Your instructions:
Go to the line in the data below that contains "Screen dimensions: 1190x598". Write it out exactly, along with every later line through the last, and nothing else.

== Dataset records ==

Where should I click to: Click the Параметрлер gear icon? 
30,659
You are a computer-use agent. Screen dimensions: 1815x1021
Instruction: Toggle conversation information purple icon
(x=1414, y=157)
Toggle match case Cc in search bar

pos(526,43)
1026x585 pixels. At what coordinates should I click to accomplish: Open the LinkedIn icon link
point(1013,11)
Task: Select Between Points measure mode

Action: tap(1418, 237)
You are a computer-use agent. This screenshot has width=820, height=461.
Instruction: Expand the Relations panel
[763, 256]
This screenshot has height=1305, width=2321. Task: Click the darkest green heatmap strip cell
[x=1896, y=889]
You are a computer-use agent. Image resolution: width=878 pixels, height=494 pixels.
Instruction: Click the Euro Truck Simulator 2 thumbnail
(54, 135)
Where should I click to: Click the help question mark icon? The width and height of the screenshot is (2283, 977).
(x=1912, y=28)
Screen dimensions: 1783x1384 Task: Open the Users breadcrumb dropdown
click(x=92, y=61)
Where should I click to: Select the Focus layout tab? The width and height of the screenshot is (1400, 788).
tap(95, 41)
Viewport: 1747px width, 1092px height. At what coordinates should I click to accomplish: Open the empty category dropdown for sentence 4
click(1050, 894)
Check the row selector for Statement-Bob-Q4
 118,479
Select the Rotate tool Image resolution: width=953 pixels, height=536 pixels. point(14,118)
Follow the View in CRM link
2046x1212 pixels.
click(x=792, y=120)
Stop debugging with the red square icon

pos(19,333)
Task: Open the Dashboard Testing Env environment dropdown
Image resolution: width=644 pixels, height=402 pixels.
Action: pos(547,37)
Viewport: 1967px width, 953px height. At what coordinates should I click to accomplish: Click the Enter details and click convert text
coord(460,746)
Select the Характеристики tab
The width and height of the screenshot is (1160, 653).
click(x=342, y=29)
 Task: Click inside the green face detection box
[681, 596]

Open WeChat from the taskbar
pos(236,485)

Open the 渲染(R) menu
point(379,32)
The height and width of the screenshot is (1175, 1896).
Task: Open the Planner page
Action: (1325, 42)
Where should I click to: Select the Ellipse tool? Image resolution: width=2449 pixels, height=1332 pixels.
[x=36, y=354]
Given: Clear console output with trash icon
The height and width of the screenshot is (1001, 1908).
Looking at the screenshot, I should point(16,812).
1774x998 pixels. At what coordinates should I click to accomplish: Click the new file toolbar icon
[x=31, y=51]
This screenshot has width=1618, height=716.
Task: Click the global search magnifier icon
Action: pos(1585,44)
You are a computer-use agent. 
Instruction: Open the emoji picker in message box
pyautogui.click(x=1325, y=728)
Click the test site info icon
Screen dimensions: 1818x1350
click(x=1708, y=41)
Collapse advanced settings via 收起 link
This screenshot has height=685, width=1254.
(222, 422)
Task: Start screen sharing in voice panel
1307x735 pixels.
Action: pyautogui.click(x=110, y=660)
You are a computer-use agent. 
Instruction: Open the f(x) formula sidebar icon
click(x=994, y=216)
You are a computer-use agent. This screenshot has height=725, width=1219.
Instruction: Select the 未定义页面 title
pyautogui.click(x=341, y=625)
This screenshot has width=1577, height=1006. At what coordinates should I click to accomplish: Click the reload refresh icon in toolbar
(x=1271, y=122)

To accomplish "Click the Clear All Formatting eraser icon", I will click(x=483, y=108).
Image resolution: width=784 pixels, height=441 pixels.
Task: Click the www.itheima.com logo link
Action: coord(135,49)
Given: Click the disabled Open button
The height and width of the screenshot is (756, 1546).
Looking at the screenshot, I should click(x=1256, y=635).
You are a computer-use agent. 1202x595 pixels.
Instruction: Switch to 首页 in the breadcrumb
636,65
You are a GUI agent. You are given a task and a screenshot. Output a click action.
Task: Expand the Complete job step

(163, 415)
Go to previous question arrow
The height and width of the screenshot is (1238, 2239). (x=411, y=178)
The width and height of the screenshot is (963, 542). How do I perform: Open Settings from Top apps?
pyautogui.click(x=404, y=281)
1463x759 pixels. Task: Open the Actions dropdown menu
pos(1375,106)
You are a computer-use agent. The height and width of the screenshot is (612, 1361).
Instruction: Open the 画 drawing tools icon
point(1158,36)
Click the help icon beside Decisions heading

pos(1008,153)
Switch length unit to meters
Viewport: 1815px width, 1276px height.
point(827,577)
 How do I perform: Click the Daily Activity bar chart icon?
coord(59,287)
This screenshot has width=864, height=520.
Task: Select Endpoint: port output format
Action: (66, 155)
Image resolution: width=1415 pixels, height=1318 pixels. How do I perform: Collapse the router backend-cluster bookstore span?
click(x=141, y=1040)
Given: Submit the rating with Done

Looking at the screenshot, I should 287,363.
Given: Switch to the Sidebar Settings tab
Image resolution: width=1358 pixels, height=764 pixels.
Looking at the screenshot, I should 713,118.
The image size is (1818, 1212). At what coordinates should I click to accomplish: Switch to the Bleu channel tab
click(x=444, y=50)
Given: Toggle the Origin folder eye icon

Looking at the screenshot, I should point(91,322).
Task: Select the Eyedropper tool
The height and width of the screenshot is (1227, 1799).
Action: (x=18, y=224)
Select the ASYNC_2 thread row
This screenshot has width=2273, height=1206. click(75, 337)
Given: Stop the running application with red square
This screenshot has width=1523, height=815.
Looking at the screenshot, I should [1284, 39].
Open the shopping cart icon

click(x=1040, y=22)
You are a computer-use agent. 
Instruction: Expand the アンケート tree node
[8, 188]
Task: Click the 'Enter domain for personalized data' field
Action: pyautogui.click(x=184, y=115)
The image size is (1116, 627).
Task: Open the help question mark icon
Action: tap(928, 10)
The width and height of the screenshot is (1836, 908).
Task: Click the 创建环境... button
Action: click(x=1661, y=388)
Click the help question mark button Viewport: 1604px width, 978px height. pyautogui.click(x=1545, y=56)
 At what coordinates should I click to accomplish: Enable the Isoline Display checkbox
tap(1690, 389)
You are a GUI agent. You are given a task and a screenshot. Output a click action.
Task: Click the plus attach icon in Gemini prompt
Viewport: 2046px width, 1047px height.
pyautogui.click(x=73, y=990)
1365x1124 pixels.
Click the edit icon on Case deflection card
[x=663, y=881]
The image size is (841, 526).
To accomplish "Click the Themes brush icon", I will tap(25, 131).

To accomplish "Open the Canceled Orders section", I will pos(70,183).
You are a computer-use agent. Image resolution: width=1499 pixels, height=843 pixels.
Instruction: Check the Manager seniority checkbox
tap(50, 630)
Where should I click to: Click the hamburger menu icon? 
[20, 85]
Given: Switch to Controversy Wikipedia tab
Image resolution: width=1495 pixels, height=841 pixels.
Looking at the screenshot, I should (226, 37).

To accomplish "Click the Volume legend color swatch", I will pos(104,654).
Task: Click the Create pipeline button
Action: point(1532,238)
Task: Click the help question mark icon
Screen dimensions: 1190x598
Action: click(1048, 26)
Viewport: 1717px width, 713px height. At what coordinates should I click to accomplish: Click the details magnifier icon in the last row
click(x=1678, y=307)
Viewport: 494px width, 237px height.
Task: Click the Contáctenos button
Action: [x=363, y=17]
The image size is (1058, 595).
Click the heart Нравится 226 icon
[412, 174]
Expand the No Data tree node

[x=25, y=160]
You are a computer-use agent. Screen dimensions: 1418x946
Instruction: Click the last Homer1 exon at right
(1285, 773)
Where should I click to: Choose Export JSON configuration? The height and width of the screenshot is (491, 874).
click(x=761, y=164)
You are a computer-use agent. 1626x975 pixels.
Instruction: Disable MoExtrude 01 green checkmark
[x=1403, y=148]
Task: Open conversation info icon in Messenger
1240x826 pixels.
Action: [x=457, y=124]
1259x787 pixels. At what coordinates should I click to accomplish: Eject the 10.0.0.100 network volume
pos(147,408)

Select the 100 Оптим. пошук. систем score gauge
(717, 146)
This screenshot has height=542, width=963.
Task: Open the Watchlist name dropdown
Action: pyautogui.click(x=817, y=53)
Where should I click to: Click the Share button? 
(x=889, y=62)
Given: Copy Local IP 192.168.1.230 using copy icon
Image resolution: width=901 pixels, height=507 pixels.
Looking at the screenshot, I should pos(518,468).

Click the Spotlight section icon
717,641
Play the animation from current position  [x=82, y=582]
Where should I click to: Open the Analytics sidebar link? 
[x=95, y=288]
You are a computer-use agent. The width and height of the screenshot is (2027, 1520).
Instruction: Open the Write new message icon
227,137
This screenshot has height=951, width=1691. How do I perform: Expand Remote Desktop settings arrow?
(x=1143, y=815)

===

Exercise result:
Screen dimensions: 1190x598
Action: click(1048, 26)
Viewport: 1717px width, 713px height. At what coordinates should I click to accomplish: Click the details magnifier icon in the last row
click(x=1678, y=307)
Viewport: 494px width, 237px height.
Task: Click the Contáctenos button
Action: [x=363, y=17]
The image size is (1058, 595).
Click the heart Нравится 226 icon
[412, 174]
Expand the No Data tree node

[x=25, y=160]
You are a computer-use agent. Screen dimensions: 1418x946
Instruction: Click the last Homer1 exon at right
(1285, 773)
Where should I click to: Choose Export JSON configuration? The height and width of the screenshot is (491, 874).
click(x=761, y=164)
You are a computer-use agent. 1626x975 pixels.
Instruction: Disable MoExtrude 01 green checkmark
[x=1403, y=148]
Task: Open conversation info icon in Messenger
1240x826 pixels.
Action: [x=457, y=124]
1259x787 pixels. At what coordinates should I click to accomplish: Eject the 10.0.0.100 network volume
pos(147,408)

Select the 100 Оптим. пошук. систем score gauge
(717, 146)
This screenshot has height=542, width=963.
Task: Open the Watchlist name dropdown
Action: pyautogui.click(x=817, y=53)
Where should I click to: Click the Share button? 
(x=889, y=62)
Given: Copy Local IP 192.168.1.230 using copy icon
Image resolution: width=901 pixels, height=507 pixels.
Looking at the screenshot, I should pos(518,468).

Click the Spotlight section icon
717,641
Play the animation from current position  [x=82, y=582]
Where should I click to: Open the Analytics sidebar link? 
[x=95, y=288]
You are a computer-use agent. The width and height of the screenshot is (2027, 1520).
Instruction: Open the Write new message icon
227,137
This screenshot has height=951, width=1691. How do I perform: Expand Remote Desktop settings arrow?
(x=1143, y=815)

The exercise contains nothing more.